Evoluerende beleidskaders

Welke rol neemt de overheid op?

Waar het maatschappelijk middenveld bloeit, tref je initiatiefnemende burgers, politieke betrokkenheid, sociale cohesie en diverse vormen van solidariteit aan. Dat maakt het maatschappelijk middenveld ook voor overheden interessant en relevant. In een goed functionerende democratie erkent de overheid de onafhankelijkheid van civiele actoren, ook als hun inzet oppositie tegen het overheidsbeleid inhoudt. Een overheid kan zelfs investeren in het maatschappelijk middenveld.

Sinds cultuur in 1970 een autonome bevoegdheid van Vlaanderen werd, zoekt de Vlaamse overheid voortdurend hoe ze sociaal-cultureel volwassenenwerk in de Vlaamse gemeenschap mee mogelijk kan maken. Ook lokale besturen zoeken hoe ze civiel sociaal-cultureel actorschap het best kunnen omkaderen en stimuleren.

Tijdens die zoektocht proberen overheden de verdere ontwikkeling van civiel sociaal-cultureel actorschap te stimuleren en richting te geven. Andere keren volgt de overheid met regelgeving ontwikkelingen in het civiel sociaal-cultureel werkveld zelf of past ze haar regelgeving aan nieuwe ontwikkelingen in de samenleving aan.

Van volksverheffing tot civiel actorschap

De beleidskaders die de subsidies voor het sociaal-cultureel volwassenenwerk regelen, ondergingen doorheen de jaren verschillende evoluties.

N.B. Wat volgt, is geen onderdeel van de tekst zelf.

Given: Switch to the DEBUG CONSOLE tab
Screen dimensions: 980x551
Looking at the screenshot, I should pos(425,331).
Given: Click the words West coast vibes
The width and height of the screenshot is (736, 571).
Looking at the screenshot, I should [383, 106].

Zo veranderde de maatschappelijke betekenis van volksverheffing naar volksontwikkeling als ideaal. Later, onder invloed van het internationale discours over levenslang leren, erkende de overheid de waarde van sociaal-cultureel werk voor levenslang en levensbreed leren. Sinds 2017 ligt de nadruk op civiel actorschap en de rol van actieve burgers in het vormgeven van de samenleving.

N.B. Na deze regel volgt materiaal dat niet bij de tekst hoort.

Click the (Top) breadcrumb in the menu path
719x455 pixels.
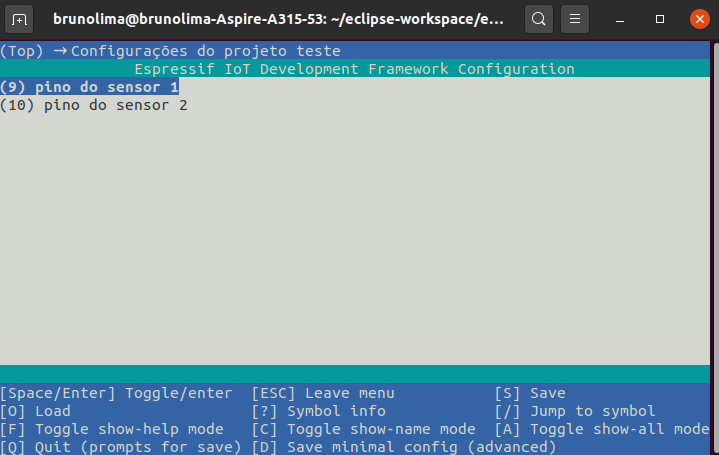pyautogui.click(x=22, y=51)
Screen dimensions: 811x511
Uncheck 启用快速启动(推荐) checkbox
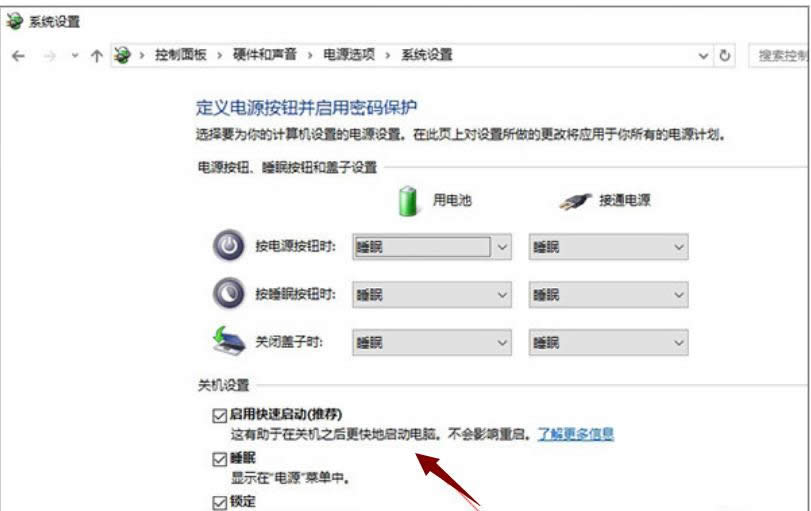pyautogui.click(x=219, y=415)
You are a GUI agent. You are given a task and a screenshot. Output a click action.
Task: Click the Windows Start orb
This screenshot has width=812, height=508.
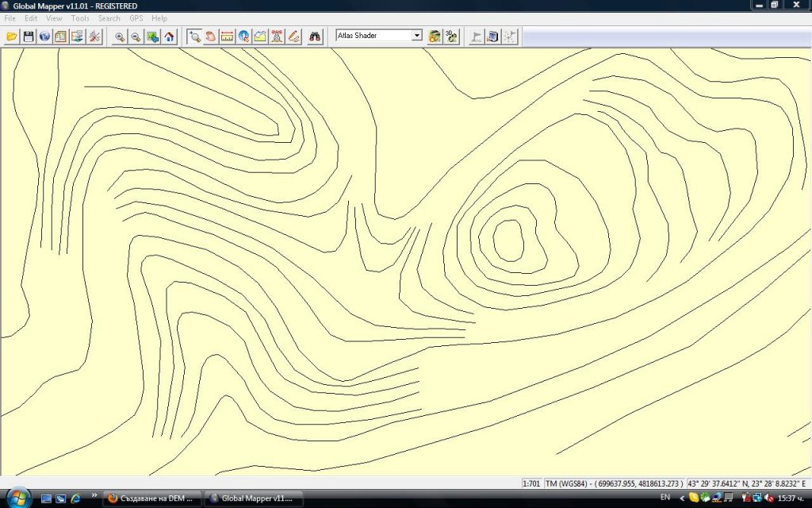(x=17, y=498)
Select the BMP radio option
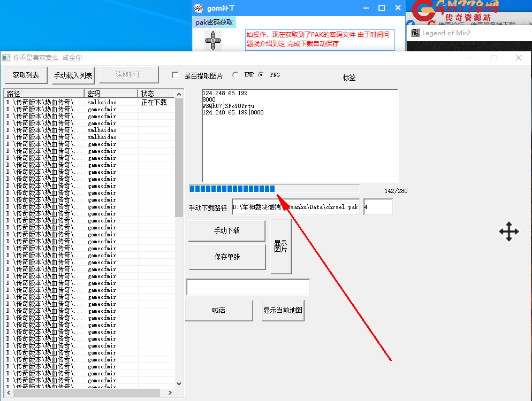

Figuur: samenvatting evoluerende beleidskaders sociaal-cultureel volwassenenwerk1

Aandacht voor maatschappelijke rollen en bijdragen

Sinds het decreet van 2003 gaat in de beoordeling van subsidieaanvragen en bij evaluaties meer aandacht naar de ‘zelf gekozen’ bijdrage van het sociaal-cultureel volwassenenwerk aan de samenleving.

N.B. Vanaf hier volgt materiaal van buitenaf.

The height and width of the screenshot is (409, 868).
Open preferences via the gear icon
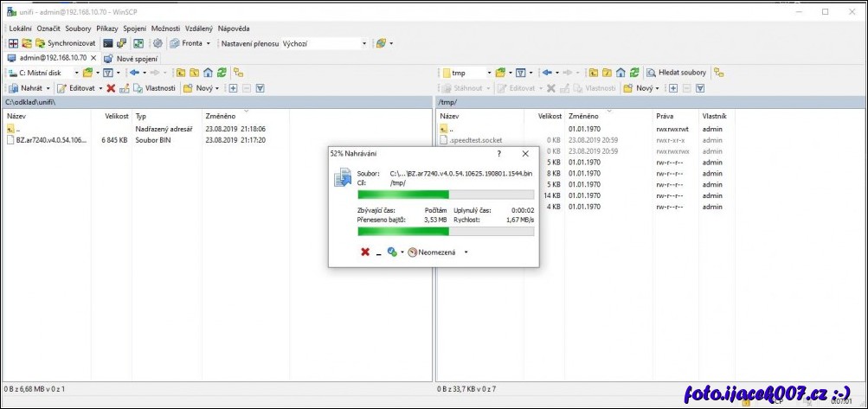pos(158,43)
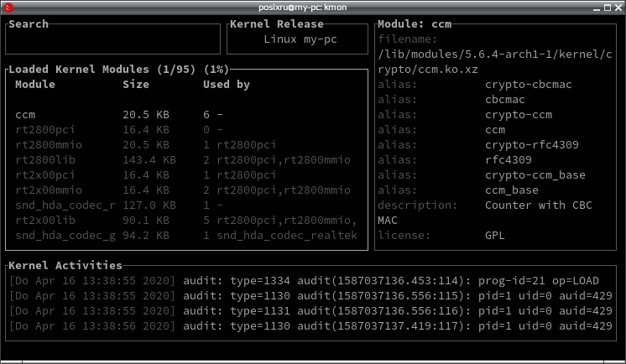The width and height of the screenshot is (626, 364).
Task: Click the filename path in module info
Action: click(495, 62)
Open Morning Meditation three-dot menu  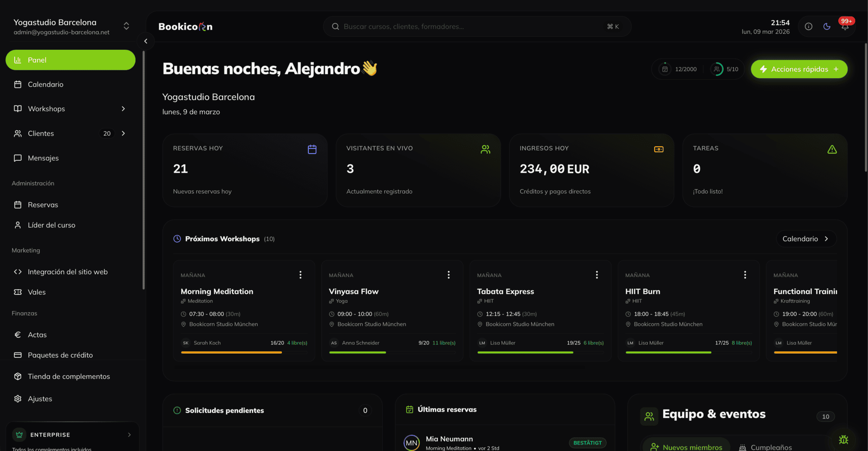coord(300,275)
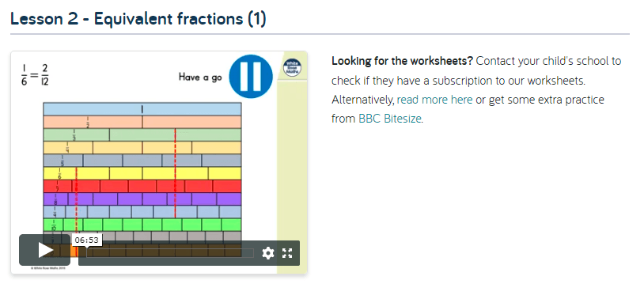Click the White Rose Maths logo badge
This screenshot has height=299, width=644.
pyautogui.click(x=293, y=68)
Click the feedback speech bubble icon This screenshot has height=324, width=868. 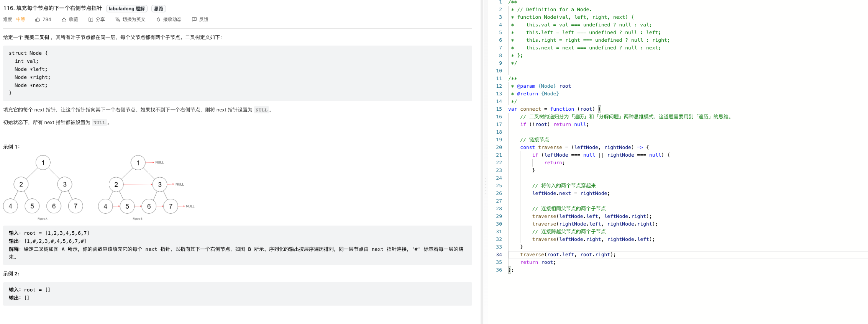coord(194,20)
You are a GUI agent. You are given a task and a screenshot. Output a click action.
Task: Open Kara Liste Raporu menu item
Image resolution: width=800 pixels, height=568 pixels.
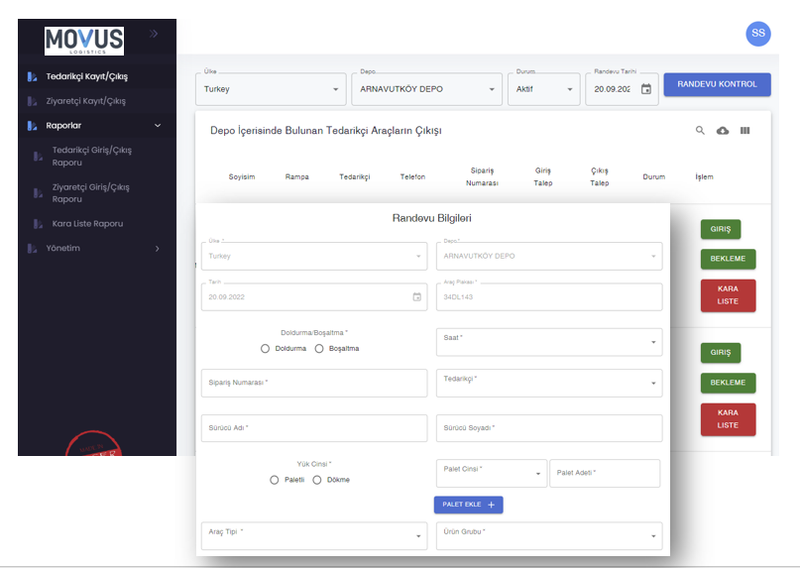(x=87, y=224)
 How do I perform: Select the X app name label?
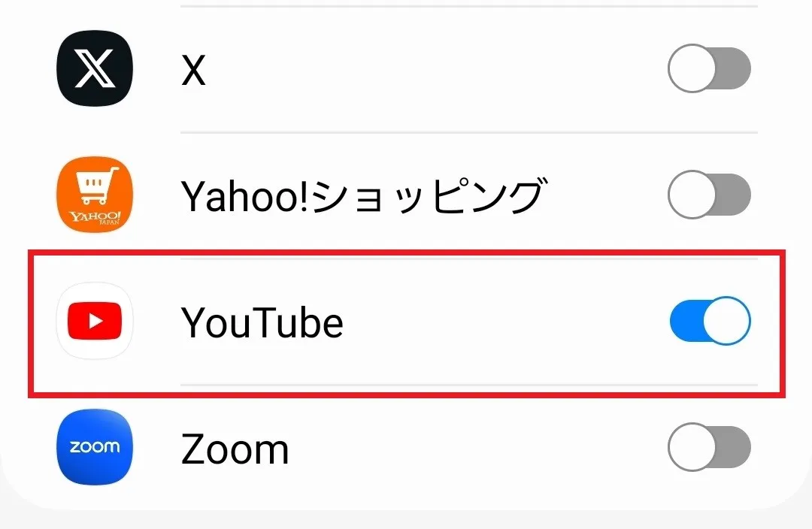194,70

Met de focus op civiel actorschap verminderde met het decreet van 2017 de behoefte om de sector in verschillende werksoorten op te delen en een eigen sociaal-culturele methodiek toe te wijzen. In plaats daarvan gaat nu meer aandacht naar de combinatie van maatschappelijke rollen en functies van het sociaal-cultureel volwassenenwerk en de eigen bijdrage die organisaties aan onze samenleving willen leveren.

Kwaliteitszorg, planmatig werken en de afstemming tussen inhoudelijk en zakelijk plannen, maken ondertussen deel uit van de beoordelings- en evaluatiecriteria.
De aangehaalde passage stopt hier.